Gophers are making their presence known in yards  across the city, and the destruction is evident in mounds of dirt piled in lawns and gardens.

According to  Rilo Phillipi, a licensed pest control agent, gophers retreat during cold  weather and rain. “They will hunker down in a burrow, which is full of roots and safe from water so they won’t get flooded out. Gophers have high hemoglobin and use oxygen well, but like the famous incident of the boys trapped in the cave in Thailand, they become less active as oxygen is depleted.”

As the ground dries out they open up their tunnel systems and become more active.

Phillipi says that most home remedies don’t work to kill gophers.

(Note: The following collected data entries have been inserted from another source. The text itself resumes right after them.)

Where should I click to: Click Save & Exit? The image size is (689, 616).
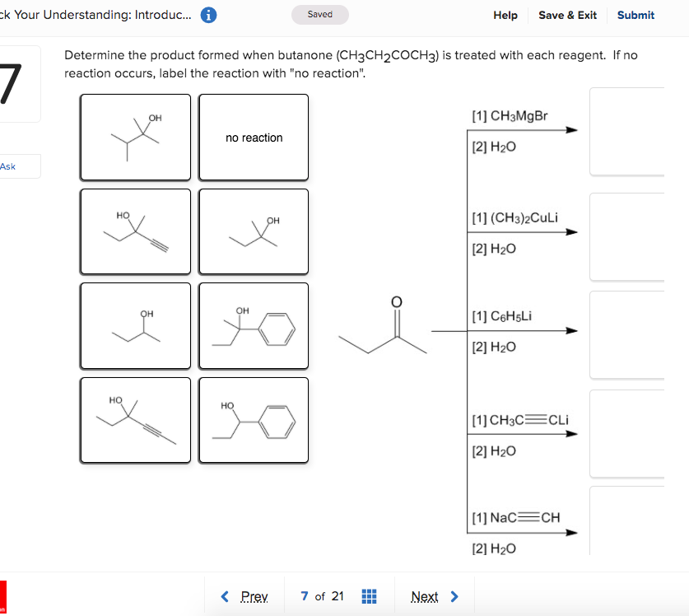pos(567,14)
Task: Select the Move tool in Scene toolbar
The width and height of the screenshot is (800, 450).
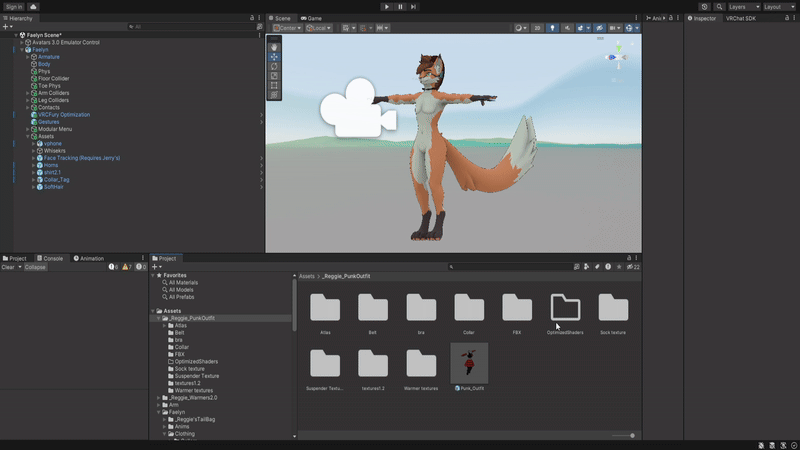Action: coord(274,57)
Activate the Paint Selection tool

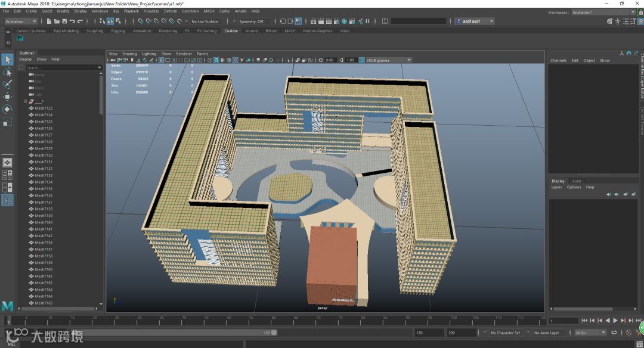[x=7, y=85]
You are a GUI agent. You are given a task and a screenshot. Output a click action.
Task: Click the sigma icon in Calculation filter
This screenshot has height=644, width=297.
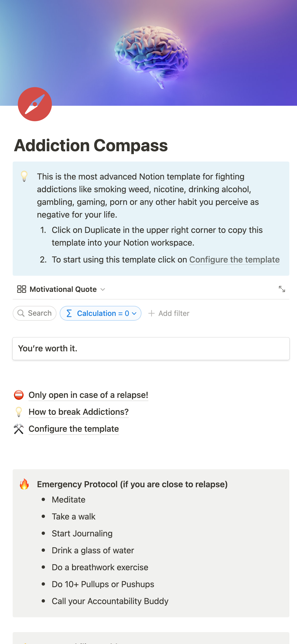[x=69, y=313]
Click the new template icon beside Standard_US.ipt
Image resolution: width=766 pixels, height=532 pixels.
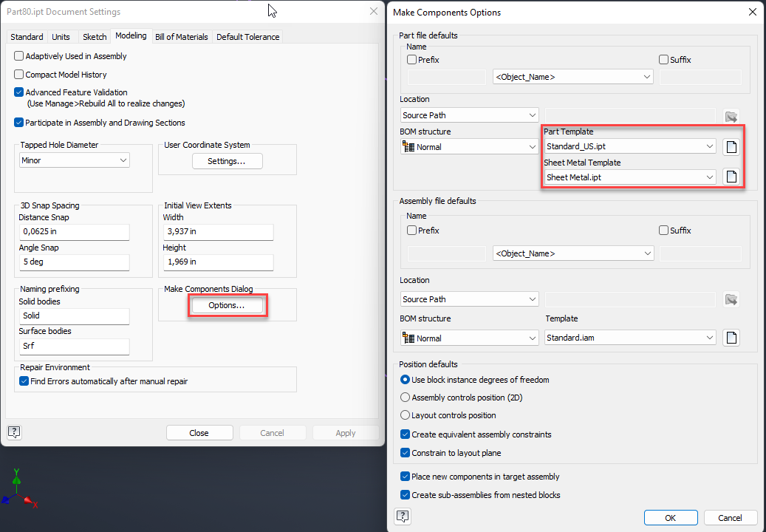coord(731,147)
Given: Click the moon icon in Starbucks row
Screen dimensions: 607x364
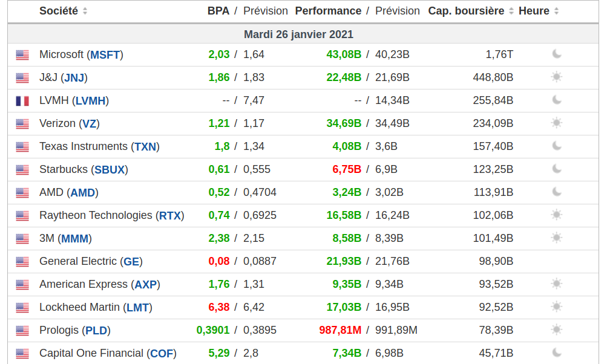Looking at the screenshot, I should [x=557, y=169].

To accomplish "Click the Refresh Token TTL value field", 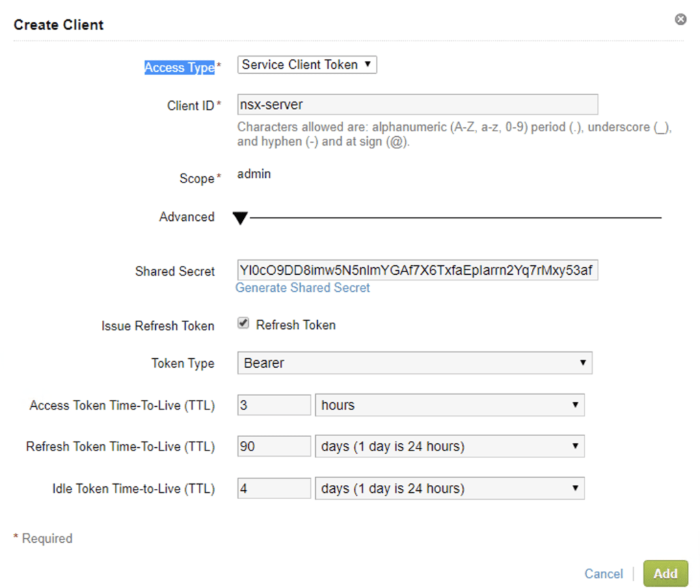I will (274, 446).
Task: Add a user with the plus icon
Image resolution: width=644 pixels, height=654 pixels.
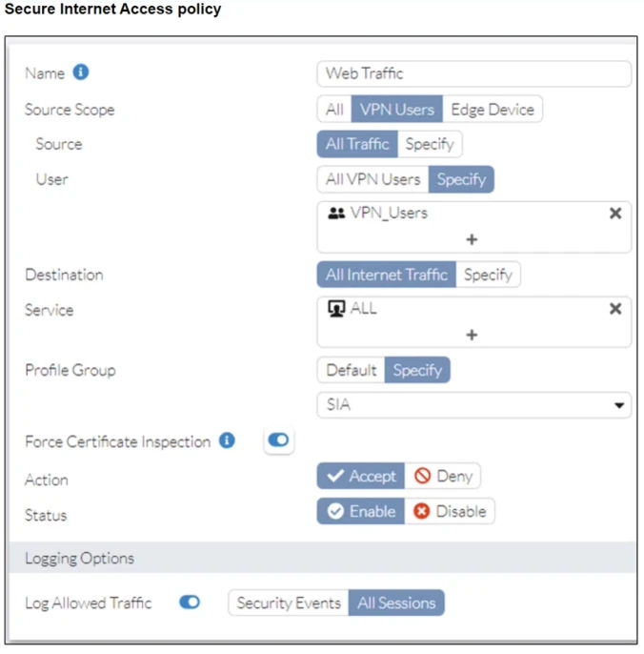Action: (472, 239)
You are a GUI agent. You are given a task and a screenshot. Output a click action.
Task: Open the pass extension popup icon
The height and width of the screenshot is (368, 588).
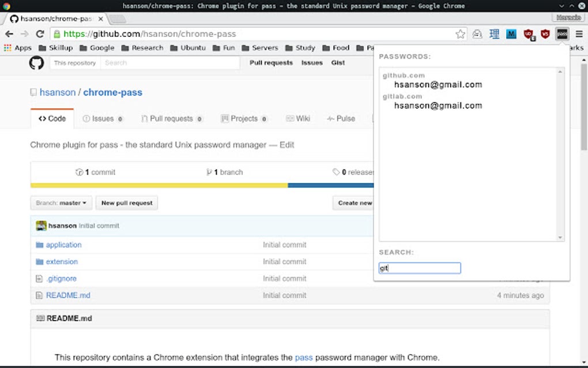coord(561,34)
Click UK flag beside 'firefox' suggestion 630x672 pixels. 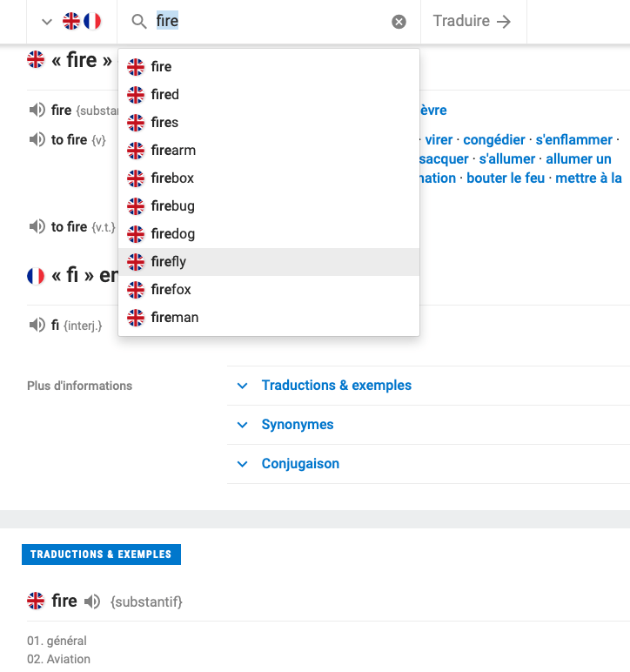coord(136,290)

Smoke bombs you get on the internet don’t kill. “Smoking them out doesn’t work. The companies that use smoke  use little motors with 25,000 parts per million of carbon monoxide. It’s not enough – you need a million parts per million, so tunnels are actually being inundated with non-lethal gas. It stinks and is hot but it doesn’t kill them on contact. They just block the tunnels and retreat to another area.”

That’s why even after smoke treatment you will continue to see mounds pop up all over different parts of your lawn, destroying it and frustrating the homeowners.

The Department of Pesticide Regulation is strenuous on enforcing the use of pesticide and poison,  illegal to use in urban areas, though agricultural zones can use it.

The poison used to kill gophers is aluminum phosphate. It makes a gas gophers suck in and die. However, it’s so lethal it has killed people, and now in urban areas almost all poison users have to be registered.

Phllipi says the best way to get rid of your gopher problem is trapping. “Lethal traps kill,” he says. 

The hardest part is finding the tunnels. “The holes you see don’t necessarily indicate an  active gopher,” he explained. They also may not lead to their tunnels.  The mounds are more indicative.  If you have fresh mounds every two days, you’ll know you have a problem.

Phillipi uses a special probe to find the tunnels – which is the only way to find the offending gopher. He then drops a trap into the tunnel and marks it with a flag.

“Our success rate is 100%,” he said, citing 30,000 gopher jobs over 10 years. A yard will be cleaned in a week or two.

Phillipi guarantees his work for three months, and will return weekly to check the traps and remove any dead animals. 

For those homeowners who wake up to mounds of dirt on their lawn he says, “Gophers work in the dark so they’re always in migration. So you may not see a ‘phantom gopher’ but you’ll see his destructive efforts.”